Erian had published stories in various magazines, and in 2000 sent a collection to New York literary agent Peter Steinberg. They were in a pile of unsolicited manuscripts, Steinberg said, and he noticed them only because the writer's address was a block from his in Brooklyn.

''I opened the envelope, read them, and thought, 'These are the best stories I've ever read,' " he said. He called her, and soon sold the collection to Villard, a division of Random House. She was delighted, but he recalls her saying, ''Peter, I will never write a novel." Though he didn't argue, he says now, ''I was so blown away by the stories, I thought, 'She has to do a novel.' " Eventually he talked her into it.

''Oh God, I didn't want to write it," she said. ''Too hard. Look at all those pages! It's really hard. Short stories I can whip out -- you can sort of gloss over characterization -- but in a novel, you're committed, you have to stick with your characters like glue, you're shadowing these people for three years." She did stick with them and finished the book, and Steinberg sold it to Simon & Schuster. ''Towelhead" has also been optioned for a movie by producer Alan Ball, whose credits include ''American Beauty" and the HBO series ''Six Feet Under."

Setting an exampleWithout reading her books, but only hearing some of her self-deprecating comments, one might not take Erian for a serious writer. But when she talks about writing, a sense of discipline and hard-won professionalism appears. She has firm views on what constitutes good and bad writing. She's tough on her students at Wellesley, too, where she's in the first year of a three-year appointment.

''I work them hard," she said. ''I only have them for three or four months, and I want them to write in a certain way. After that, they can do what they want, but I want them to learn structure and all the hardest things. They sometimes want to focus on language, but the hardest thing is, 'How do I build something?' "

In ''Towelhead," Jasira narrates her experiences in excruciating, fine-grained detail, as a kid would relate them. To complicate things, her adolescent hormones are surging, and she is racked with physical desire, desperate loneliness, and guilt. She knows she's being used, yet she wants to be pushed, to be told what to do, and Erian said some readers ''have complained that she doesn't stand up for herself more."

Erian is ''not afraid of the icky, of the underbelly," said her friend Nina de Gramont, who is also a short-story writer. ''She accepts it and explores it. She exposes people as borderline evil, then turns around and forgives them in a way that is very human." It would have been easy to make Mr. Vuoso, the molester, a clear-cut monster. But Erian said, ''I don't allow my students to write absolute good and evil characters, and I have to set an example. I love my characters, even Mr. Vuoso. He does bad things, but he also protects Jasira sometimes."

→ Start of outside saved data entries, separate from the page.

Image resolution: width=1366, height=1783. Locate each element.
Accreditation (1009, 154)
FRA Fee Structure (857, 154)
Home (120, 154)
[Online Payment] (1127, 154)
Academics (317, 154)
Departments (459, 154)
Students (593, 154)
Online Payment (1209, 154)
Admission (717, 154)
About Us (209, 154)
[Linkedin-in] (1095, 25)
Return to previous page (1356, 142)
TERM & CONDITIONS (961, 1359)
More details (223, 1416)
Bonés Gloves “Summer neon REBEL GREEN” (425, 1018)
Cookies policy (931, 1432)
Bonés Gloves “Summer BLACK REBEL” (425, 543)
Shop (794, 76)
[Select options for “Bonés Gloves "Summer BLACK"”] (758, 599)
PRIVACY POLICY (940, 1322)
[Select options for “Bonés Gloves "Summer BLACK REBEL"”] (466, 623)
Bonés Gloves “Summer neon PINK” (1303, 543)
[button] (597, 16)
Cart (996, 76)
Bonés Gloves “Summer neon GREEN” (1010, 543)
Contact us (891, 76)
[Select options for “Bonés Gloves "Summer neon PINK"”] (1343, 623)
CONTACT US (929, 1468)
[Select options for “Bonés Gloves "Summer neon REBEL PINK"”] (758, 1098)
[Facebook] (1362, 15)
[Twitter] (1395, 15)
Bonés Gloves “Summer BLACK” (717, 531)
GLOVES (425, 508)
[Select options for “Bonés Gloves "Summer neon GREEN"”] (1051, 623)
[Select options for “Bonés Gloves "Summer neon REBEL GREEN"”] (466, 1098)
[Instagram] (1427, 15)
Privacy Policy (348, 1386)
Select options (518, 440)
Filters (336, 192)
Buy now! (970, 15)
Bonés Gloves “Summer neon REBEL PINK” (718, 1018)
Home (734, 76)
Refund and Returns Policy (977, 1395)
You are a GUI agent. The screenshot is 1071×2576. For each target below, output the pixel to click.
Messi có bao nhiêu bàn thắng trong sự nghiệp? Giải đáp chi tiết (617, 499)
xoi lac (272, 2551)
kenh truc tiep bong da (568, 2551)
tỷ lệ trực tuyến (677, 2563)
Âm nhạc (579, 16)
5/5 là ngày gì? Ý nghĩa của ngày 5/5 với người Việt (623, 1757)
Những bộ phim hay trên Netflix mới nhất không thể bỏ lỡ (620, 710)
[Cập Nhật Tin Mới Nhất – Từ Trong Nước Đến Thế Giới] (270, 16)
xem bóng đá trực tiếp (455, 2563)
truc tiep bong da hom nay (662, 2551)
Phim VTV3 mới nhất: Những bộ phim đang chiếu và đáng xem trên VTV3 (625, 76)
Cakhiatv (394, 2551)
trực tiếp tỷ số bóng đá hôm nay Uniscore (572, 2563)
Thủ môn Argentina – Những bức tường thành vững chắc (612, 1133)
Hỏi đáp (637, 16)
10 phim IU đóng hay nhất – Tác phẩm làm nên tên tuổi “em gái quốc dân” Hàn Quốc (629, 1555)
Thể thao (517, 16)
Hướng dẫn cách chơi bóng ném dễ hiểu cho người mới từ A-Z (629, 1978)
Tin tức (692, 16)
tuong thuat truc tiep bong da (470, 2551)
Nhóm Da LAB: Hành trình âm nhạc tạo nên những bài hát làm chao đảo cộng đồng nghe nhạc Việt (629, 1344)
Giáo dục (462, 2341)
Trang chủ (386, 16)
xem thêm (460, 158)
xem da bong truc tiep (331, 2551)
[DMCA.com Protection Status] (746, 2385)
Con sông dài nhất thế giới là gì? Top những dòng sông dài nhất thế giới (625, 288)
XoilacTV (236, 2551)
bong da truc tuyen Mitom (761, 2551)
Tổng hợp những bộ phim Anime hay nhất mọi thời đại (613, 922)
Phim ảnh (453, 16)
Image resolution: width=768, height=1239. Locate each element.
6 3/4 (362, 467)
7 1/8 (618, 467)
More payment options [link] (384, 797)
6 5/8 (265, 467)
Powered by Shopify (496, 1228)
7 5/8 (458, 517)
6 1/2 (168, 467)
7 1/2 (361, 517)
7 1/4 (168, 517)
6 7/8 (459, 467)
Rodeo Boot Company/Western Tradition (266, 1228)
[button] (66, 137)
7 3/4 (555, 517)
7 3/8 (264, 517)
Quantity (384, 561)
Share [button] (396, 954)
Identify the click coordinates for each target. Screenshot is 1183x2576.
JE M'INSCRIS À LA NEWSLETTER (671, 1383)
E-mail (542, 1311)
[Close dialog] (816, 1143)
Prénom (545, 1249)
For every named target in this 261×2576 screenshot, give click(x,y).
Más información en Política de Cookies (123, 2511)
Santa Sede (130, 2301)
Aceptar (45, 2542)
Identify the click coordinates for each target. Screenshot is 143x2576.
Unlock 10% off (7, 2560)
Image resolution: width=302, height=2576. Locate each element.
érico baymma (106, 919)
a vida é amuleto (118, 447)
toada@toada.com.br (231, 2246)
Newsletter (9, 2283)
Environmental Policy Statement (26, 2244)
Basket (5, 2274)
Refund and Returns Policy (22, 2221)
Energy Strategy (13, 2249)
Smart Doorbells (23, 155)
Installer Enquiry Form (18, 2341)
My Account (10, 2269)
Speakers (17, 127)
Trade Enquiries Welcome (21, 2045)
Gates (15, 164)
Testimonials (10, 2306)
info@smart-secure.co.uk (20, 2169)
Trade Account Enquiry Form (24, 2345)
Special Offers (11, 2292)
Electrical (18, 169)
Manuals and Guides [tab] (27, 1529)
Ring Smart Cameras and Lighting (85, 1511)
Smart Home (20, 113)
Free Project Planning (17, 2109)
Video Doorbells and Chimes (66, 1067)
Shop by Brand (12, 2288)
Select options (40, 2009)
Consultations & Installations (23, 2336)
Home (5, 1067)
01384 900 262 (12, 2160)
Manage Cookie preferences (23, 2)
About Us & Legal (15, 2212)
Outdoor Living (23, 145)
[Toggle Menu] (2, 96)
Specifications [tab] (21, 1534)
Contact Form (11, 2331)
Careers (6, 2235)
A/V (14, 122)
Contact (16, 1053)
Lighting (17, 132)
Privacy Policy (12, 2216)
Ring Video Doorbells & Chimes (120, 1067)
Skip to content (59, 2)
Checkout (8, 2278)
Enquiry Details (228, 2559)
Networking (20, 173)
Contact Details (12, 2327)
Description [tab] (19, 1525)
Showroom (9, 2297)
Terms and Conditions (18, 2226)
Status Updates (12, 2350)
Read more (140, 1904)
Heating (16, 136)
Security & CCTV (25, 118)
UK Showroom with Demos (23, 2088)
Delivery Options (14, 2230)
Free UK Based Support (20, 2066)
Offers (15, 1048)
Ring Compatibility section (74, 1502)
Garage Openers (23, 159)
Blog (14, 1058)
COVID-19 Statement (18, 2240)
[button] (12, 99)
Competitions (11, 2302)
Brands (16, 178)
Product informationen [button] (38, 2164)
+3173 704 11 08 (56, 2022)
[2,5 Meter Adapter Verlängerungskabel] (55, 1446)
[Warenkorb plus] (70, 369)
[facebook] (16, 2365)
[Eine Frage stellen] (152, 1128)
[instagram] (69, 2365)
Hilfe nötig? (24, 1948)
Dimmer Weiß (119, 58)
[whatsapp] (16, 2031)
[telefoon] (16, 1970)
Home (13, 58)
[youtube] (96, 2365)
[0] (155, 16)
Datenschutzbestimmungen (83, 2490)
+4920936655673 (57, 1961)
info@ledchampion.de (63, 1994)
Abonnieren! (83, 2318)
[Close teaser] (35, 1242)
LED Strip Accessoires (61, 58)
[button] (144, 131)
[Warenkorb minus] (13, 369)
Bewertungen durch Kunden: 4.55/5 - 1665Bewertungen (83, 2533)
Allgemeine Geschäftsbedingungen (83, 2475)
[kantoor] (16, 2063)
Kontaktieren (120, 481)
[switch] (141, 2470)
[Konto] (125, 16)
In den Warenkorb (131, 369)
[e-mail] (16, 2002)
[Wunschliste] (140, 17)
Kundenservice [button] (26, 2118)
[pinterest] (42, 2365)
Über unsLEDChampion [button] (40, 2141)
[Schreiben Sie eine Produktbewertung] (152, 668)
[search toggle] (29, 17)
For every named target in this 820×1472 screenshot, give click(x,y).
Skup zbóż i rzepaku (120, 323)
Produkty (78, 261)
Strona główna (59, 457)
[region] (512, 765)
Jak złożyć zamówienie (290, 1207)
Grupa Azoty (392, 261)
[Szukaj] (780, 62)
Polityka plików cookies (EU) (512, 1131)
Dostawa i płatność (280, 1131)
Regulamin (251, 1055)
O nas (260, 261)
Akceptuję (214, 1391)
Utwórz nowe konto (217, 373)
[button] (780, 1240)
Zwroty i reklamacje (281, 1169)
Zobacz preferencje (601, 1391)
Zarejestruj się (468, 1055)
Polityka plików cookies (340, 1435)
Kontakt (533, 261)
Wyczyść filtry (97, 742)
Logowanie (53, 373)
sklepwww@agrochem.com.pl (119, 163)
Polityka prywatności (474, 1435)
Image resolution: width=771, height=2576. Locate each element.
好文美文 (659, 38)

It's not the sex in ''Towelhead" that's unsettling, but the girl's emotional isolation between the battling parents. ''Emotional abuse is the worst thing," Erian said. ''It's the low hum of distress. If someone just beats the crap out of you, that is high-intensity and obviously bad. But if you are in a situation where things are always sort of bad, and it doesn't let up, that is the stuff that gives you problems as an adult. That is the stuff that sends Jasira to the guy next door, and that is why it's alarming."

Erian's themes can startle even those with a pretty high threshold. Her unfinished new novel has a male character with a strong sex drive who pushes his girlfriend, Audrey, to do things she's uncomfortable doing. Steinberg, Erian's agent, tried to sell an excerpt to Playboy, but the magazine turned it down. Erian said, ''They thought it was too racy."

In the end, Penthouse bought the excerpt (it has not yet appeared), even though Erian said the magazine's fiction editor ''had some of the same issues. This character, Audrey, lets this guy push her around, and they didn't want to seem approving of that." They overcame their scruples, however.

''It's absolutely thrilling to me," Erian said, ''because I'm a girl and I'm going to be in Penthouse, with my clothes on. I want to play with the big boys, you know? I want to have a manly career, go the route that men go. I don't want it to be that women can't have intensity about sex and have these ideas. It's not just the territory of men."